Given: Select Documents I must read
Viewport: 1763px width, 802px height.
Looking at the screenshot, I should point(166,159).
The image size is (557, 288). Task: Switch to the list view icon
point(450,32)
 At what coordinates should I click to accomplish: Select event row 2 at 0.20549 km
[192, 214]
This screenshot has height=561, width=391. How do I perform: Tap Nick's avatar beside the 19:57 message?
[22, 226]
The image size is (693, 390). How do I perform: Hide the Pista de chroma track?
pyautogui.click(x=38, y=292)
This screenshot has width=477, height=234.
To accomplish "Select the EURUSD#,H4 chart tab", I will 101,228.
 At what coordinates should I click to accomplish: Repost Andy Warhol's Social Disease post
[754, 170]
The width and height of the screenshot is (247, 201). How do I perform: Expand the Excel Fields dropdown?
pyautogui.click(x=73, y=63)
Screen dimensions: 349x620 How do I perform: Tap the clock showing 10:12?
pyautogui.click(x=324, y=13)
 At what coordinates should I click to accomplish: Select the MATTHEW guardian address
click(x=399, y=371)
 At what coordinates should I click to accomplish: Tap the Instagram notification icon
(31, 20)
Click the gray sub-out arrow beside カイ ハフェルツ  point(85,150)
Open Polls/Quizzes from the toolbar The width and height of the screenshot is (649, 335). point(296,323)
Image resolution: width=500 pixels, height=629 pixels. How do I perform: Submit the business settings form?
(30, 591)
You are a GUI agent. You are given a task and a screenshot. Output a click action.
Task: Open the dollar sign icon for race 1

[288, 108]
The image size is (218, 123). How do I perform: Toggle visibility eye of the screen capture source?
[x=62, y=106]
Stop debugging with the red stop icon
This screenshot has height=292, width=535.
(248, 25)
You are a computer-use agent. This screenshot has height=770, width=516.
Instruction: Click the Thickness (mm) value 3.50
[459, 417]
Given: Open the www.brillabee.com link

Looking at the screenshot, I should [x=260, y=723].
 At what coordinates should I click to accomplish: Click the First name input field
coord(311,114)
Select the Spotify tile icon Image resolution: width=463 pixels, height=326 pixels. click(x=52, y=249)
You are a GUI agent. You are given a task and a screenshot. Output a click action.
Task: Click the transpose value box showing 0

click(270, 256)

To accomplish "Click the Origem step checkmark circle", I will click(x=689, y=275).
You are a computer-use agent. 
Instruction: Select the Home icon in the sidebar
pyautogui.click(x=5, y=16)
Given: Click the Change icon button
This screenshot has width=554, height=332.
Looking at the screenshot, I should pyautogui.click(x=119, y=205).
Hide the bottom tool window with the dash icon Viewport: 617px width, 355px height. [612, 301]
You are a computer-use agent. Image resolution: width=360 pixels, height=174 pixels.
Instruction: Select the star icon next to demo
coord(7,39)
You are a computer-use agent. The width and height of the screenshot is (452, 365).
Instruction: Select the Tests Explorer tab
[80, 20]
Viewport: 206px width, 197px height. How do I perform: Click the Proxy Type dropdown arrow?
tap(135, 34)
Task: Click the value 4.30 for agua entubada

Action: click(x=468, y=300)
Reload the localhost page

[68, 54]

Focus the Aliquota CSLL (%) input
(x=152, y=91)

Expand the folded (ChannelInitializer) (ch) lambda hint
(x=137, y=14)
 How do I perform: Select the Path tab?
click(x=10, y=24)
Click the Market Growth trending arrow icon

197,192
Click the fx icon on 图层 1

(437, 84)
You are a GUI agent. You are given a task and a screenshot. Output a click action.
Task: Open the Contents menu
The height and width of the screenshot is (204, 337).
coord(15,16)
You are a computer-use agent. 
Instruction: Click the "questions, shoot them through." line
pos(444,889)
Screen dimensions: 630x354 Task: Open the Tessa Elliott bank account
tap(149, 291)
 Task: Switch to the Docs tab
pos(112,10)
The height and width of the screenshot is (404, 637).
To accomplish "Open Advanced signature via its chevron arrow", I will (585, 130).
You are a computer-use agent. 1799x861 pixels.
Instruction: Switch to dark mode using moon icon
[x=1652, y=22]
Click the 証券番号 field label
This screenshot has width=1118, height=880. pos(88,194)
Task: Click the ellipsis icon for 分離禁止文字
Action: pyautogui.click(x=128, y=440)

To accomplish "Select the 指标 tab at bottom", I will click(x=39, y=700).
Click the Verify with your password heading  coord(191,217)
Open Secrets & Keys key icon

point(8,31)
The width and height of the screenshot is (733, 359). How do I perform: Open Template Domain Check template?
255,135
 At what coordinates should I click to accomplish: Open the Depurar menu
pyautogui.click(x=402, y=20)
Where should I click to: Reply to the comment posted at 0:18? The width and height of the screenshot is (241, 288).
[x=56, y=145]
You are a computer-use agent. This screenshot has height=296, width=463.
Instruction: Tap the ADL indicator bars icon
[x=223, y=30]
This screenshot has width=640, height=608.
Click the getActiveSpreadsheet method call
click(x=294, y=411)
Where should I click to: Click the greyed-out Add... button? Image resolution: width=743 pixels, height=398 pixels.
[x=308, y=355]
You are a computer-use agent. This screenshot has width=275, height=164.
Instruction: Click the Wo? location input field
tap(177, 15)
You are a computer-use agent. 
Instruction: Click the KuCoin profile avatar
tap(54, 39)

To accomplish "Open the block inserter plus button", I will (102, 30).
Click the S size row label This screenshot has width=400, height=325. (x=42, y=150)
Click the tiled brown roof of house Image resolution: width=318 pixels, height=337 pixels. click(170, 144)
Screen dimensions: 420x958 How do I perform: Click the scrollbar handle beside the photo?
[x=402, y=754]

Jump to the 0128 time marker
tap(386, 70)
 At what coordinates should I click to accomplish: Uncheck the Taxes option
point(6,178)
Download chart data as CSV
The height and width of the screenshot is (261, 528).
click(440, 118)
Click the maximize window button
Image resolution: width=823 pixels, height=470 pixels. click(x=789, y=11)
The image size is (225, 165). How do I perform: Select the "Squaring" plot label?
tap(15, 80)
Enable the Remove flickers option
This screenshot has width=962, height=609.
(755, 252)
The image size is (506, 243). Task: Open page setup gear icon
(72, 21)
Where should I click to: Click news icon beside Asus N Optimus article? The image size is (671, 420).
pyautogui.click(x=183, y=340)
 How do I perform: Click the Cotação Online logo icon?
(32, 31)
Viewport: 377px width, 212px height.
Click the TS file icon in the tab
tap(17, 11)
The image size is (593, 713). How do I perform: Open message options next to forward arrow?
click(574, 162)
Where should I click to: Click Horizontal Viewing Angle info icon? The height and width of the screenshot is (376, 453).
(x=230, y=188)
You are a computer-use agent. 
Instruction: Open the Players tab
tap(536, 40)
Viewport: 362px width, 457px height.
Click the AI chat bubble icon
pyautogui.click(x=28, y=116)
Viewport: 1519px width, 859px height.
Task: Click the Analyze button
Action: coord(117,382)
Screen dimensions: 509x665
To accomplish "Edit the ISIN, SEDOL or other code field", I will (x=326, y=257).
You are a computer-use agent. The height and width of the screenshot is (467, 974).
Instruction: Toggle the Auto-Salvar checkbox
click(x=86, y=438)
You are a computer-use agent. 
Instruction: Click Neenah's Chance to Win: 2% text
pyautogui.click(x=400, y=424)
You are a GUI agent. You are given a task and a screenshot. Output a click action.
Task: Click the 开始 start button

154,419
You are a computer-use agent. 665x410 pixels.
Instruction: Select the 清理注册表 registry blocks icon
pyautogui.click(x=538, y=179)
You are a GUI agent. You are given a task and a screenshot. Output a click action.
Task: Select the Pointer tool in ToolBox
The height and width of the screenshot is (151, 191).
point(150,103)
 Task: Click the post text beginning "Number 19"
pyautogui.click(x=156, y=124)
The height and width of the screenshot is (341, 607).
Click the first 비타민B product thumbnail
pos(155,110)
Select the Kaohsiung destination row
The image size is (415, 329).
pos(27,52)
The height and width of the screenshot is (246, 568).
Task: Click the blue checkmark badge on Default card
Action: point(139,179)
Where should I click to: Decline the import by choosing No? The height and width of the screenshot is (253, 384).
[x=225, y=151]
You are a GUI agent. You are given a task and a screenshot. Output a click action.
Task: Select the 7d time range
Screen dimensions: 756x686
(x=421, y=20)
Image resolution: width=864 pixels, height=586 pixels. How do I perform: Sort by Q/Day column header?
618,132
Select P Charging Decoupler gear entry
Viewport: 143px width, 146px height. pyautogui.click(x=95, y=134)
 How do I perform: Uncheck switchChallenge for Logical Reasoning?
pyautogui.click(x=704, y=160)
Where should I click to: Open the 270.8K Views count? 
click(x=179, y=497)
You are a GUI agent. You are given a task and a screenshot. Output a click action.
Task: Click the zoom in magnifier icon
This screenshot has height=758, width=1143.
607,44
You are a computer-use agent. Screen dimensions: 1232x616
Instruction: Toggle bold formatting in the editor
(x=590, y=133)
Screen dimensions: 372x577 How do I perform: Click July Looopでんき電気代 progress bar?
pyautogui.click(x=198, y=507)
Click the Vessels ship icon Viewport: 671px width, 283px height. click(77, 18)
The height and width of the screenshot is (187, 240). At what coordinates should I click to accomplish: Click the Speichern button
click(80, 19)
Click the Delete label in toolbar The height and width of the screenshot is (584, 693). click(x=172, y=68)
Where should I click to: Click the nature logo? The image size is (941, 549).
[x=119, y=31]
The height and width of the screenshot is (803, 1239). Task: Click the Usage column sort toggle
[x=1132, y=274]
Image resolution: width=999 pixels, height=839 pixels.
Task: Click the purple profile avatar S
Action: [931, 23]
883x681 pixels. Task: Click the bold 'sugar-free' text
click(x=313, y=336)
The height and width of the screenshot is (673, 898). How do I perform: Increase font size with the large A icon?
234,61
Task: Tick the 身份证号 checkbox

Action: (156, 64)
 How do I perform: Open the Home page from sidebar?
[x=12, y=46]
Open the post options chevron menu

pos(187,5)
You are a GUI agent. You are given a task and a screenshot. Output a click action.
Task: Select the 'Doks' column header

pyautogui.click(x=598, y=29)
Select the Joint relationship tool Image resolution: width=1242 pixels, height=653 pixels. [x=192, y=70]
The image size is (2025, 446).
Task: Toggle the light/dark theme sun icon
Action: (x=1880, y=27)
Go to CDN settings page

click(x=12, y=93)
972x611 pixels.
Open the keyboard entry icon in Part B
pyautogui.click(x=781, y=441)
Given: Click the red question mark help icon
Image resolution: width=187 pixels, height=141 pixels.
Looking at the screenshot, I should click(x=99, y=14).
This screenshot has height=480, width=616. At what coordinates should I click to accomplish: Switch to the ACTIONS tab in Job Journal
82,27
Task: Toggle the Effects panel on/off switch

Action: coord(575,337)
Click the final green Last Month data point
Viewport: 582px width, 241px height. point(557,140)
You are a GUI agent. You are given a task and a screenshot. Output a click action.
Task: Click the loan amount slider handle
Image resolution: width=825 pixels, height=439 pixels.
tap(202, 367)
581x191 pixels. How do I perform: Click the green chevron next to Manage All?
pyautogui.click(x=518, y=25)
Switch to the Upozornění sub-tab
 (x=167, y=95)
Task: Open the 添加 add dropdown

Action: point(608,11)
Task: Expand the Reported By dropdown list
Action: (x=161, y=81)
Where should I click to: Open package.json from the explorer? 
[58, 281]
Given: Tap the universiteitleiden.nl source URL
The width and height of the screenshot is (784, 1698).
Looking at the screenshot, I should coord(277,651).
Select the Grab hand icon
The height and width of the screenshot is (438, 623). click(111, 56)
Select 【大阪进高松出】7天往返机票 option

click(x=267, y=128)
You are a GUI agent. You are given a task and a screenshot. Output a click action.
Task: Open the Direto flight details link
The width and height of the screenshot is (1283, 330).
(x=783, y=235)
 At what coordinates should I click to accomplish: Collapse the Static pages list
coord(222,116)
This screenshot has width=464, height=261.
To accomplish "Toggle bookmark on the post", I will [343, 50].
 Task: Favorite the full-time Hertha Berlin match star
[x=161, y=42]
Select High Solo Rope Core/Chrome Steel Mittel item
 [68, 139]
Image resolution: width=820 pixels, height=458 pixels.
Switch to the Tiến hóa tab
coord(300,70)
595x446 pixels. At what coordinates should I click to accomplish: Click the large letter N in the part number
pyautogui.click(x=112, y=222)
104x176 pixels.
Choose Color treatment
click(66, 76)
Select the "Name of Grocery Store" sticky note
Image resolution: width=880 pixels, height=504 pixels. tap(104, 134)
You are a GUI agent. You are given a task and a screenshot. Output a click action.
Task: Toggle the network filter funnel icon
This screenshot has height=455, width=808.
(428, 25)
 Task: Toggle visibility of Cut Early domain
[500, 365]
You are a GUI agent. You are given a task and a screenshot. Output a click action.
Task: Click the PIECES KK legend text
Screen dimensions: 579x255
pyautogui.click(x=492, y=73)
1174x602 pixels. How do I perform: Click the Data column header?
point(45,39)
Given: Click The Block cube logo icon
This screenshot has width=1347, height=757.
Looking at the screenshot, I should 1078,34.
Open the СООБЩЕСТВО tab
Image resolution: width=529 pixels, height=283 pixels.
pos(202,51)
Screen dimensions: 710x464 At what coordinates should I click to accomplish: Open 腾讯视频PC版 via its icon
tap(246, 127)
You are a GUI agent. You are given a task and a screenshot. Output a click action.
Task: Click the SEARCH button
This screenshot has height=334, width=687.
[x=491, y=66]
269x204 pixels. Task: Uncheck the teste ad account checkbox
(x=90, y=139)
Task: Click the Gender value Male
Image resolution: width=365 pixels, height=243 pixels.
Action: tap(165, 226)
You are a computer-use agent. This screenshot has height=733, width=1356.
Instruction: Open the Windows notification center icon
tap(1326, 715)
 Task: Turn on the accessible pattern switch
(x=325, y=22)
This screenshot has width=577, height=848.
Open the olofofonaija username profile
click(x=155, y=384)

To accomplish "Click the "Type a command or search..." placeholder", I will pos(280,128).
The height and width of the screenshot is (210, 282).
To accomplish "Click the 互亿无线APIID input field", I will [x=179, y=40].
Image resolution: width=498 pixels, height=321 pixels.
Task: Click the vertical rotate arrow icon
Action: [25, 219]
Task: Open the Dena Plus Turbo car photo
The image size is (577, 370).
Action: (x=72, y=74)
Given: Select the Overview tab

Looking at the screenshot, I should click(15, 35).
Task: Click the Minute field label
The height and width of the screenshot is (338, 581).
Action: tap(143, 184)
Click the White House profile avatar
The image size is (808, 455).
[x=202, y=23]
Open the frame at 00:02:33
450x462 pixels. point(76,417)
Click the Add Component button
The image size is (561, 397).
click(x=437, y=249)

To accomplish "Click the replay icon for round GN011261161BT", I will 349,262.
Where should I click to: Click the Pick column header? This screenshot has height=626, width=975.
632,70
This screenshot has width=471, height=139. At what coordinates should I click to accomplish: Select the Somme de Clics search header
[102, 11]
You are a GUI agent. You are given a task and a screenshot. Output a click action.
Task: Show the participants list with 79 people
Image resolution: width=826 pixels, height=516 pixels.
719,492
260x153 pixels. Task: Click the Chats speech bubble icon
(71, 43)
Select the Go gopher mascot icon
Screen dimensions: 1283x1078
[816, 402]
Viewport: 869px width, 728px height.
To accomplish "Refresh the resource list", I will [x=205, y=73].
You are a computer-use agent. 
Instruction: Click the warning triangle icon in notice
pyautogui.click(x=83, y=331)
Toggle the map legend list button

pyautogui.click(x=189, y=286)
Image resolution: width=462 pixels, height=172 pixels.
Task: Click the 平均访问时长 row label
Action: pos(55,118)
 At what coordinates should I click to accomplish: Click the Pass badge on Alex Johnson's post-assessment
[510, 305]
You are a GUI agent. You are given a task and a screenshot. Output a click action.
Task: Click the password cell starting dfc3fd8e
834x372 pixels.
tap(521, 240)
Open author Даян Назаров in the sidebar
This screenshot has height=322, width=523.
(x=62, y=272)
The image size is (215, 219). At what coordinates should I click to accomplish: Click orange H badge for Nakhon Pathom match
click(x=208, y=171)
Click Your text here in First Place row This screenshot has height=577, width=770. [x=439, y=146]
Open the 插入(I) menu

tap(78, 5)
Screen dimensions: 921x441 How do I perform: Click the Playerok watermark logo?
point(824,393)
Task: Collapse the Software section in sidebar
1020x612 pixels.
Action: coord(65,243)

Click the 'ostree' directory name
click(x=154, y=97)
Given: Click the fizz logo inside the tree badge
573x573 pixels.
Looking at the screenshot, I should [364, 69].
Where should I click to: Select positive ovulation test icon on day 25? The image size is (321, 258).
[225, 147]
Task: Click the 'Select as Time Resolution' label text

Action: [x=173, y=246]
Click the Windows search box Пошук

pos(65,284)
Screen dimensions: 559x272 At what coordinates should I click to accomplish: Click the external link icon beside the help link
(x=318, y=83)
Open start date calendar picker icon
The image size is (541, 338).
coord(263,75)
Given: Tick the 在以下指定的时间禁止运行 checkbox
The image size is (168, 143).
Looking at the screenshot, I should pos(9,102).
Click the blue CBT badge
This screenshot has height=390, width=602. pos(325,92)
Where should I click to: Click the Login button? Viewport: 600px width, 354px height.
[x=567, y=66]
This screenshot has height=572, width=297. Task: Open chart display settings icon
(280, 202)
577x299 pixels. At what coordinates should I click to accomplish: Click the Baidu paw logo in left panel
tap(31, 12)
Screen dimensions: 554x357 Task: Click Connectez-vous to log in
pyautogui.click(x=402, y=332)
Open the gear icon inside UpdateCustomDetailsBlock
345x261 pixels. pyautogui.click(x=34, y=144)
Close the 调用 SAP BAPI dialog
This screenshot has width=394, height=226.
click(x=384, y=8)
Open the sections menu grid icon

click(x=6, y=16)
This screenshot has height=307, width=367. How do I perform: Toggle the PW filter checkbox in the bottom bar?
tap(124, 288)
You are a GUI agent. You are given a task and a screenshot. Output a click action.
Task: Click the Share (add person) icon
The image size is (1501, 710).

--------------------

*Task objective*: Check each line in the records for the word "toolbar" and say how many have it, with nothing else.

*Answer to the problem*: 2